Let’s start with this:
— Charlie Bilello (@charliebilello) February 15, 2017
Since Oct 11, 2016 the S&P 500 (SPX) is up about 10%, gaining $2 trillion in market capitalization, closing yesterday at new all time high with the index sporting a $20 trillion worth! You can argue the reasons for the gains and debate what would have happened if the election had been different (we will never know) but I am hard-pressed to think that the promise of financial and environmental de-regulation and lower taxes has not had a good bit to do with the unbridled enthusiasm for risk assets, with investors disregarding any and all risks.
Speaking of risks, is this market now climbing a wall of worry with what’s going on in Washington? This has to be one of the quickest scandals to ever hit a new presidency in the modern era. And that scandal has geo-political implications that might affect relations with allies, frenemies, and enemies, and therefore global trade.
Even more in the theater of the bizarre, we’re watching the President litigate the scandal with his own intelligence agencies in real time in the People’s Court of Twitter (here). In most investment regimes investors would be building in some sort of risk premium to compensate for the uncertainty that might result in a geo-political dust up or sudden turnover in Washington. Those things could affect global trade, commodity prices, currencies or even demand for U.S. Treasuries (which in turn could have dramatic effects on interest rates.)
So why isn’t it having an effect? There are a couple of reasons. First, markets are terrible at pricing in tail risk. They usually ignore it (rightfully so over the long term) until it happens. Second, there’s probably an assumption that no matter what happens in Washington, the make-up (and therefore the tax and regulation policies) of who’s in power will not change. (if not Twittering at 3am Mike Pence or Paul Ryan had to takeover under the craziest of circumstances, would the market sell-off or rally on that news?)
But, here’s the thing. We know how quickly media focus turns to the next election. And if these scandals continue and gum up the works of the new president and congress’ agenda (somewhat surprisingly based on the hype, very little actual policy has been changed so far) we may find ourselves deep into the run-up to midterm elections.
Why would that influence your investment portfolio? Simple, if the President is unable to deliver on the assumptions the market is currently making, especially of massive infrastructure spending and the creation of jobs in the U.S. in the first year, then it will become increasingly difficult to get anything done in a midterm election year in 2018 as Republicans might need to distance themselves from a President with low approval ratings. Remember, on of the big assumptions is the Republican White House working side by side with its super majority in both houses. But:
Since 1946, when presidents are above 50% approval, their party loses an average of 14 seats in the U.S. House in the midterm elections, compared with an average loss of 36 seats when presidents are below that mark.

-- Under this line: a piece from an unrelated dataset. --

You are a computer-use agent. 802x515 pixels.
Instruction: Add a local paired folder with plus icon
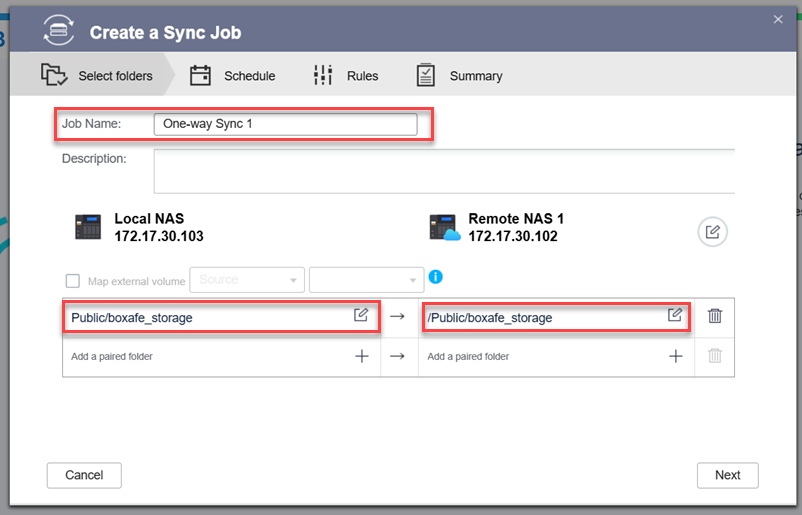point(362,356)
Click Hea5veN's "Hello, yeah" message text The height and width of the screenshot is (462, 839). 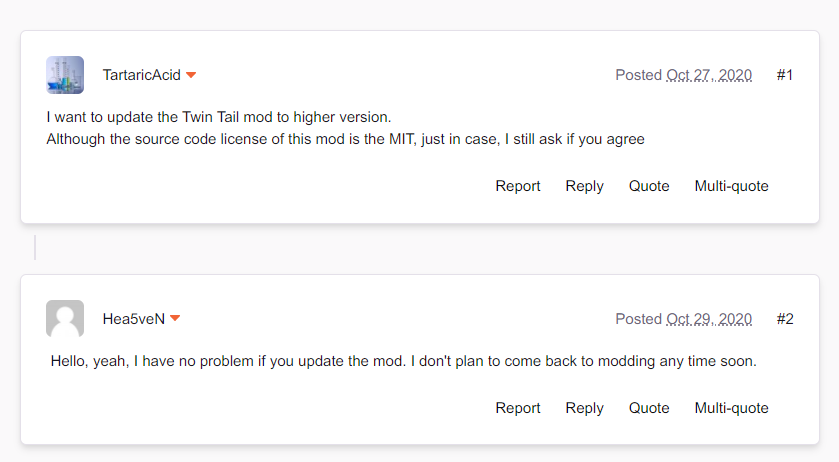click(x=403, y=361)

To swing the house back the Democrats need 24. So how will the President and Congress respond if his approval ratings remain low and scandals continue? By going back to the populism. Here’s why:
The sharply polarized nature of Trump’s appeal—which has generated magnetic attraction for blue-collar and non-urban whites, broad opposition among minorities, and unusually high resistance among white-collar whites—has the potential to deepen this sorting process, analysts in both parties agree. The vividly contrasting voting patterns of 2016, with Trump posting big gains over Romney in heavily blue-collar House districts and Clinton improving over Obama in a broad swathe of white-collar districts, may have offered a fast-forward preview of how the House may evolve in coming years. “It was like looking decades in the future, and this is what it looks like,” said GOP strategist Liam Donovan, referring to the 2016 results. “If you just push down the gas and let it rip [on the class resorting], this is what it is going to look like.”
So that business friendly stuff like repealing Dodd Frank, lowering corporate taxes and gutting regulations for oil drillers? That’s what the market is assuming right now. But that ain’t gonna get votes in these changing districts. We were promised trade wars.
If that does happen, we might be right back to to a sub 2% gdp, job and wage growth well below the post war averages and an increasingly erratic global economy, or worse.
Which brings me back to the SPX. There will be little basis for new daily new highs, and the days of sub-teens volatility readings will be a thing of the past. Just yesterday we detailed a long vol strategy with VIX options (VIX on Vapors) a defined risk strategy eyeing the Fed’s March 15th FOMC meeting to play for a vol spike, as the Fed could certainly be a source of market volatility, especially if our a battle emerges between the President and a Fed who he has been very critical of in the past. In most market scenarios, the Fed on the cusp of what could be an aggressive tightening cycle would be the main concern for investors, but the craziness in Washington could son emerge. And what that means for some of the assumptions being made in the market rally? I suspect that the lack of volatility in the last 4 months could be more than made up for in the not so distant future.